Yesterday’s readings spoke about how the popularity of David and the popularity of Jesus got them into trouble. It gained David the hatred of King Saul, and it gained Jesus so many followers that he could not move about freely. Today’s reading, staying with that, tells us how the desire to be great makes people foolish.
It was a great promotion for those twelve fishermen when Jesus chose them to be his Apostles. But, as the expression goes: it went to their heads. It found them talking heatedly as they followed Jesus through the countryside. And when Jesus asked them what they were discussing, they had to sheepishly admit that they were arguing about which of them was the greatest.

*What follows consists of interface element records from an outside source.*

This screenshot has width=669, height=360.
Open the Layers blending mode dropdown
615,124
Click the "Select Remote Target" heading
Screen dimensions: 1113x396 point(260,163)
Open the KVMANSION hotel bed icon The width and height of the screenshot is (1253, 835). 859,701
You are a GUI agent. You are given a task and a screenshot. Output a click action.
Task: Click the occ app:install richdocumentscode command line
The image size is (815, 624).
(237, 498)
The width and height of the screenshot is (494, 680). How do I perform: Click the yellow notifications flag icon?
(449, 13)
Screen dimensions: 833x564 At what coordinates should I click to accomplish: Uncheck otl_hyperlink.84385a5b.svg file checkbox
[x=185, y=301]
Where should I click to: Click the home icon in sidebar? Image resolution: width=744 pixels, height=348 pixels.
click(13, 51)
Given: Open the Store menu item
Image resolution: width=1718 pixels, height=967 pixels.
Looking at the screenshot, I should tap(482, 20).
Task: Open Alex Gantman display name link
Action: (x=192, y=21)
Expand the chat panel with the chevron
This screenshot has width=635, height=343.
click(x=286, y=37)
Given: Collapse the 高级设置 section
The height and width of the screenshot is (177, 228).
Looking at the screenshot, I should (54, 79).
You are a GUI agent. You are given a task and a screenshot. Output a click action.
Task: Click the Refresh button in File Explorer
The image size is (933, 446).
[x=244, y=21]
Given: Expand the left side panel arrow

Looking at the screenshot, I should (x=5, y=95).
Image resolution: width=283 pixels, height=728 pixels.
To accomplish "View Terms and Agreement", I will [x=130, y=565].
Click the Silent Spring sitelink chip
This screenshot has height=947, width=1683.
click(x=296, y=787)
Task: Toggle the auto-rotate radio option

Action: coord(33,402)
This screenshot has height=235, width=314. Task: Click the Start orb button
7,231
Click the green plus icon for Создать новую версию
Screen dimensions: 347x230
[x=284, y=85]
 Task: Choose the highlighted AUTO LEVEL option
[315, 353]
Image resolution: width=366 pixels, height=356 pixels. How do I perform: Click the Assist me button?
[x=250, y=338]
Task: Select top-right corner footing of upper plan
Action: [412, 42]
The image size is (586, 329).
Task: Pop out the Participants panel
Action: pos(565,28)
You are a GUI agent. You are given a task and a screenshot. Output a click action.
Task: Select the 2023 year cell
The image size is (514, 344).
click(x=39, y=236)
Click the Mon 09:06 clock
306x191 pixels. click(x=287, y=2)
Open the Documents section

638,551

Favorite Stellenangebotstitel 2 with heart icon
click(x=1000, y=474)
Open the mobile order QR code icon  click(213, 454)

Jesus showed them the foolishness of that. He told them that whoever wished to be the greatest among them could only accomplish it by his becoming the least. He said, “He who exalts himself will be humbled. He who humbles himself will be exalted.
Then, Saul’s desire to be greater than David drove him insane. He came to waste all of his time and efforts on killing his rival David. David was hiding out among the wild goat crags when Saul, wanting to relieve himself, ducked into the mouth of the very cave where David was hiding farther back. That gave David a chance to kill his pursuer, but he kept hidden until Saul had gone out and climbed to the far side of the ravine.
When David called across that canyon to him, Saul answered with the bewildered voice of a man whom jealousy had driven out if his mind. He sweetly called out, “Is that your voice, my son, David?”
Greatness is just a delusion. As Gray informed us,. “The paths of glory lead but to the grave.”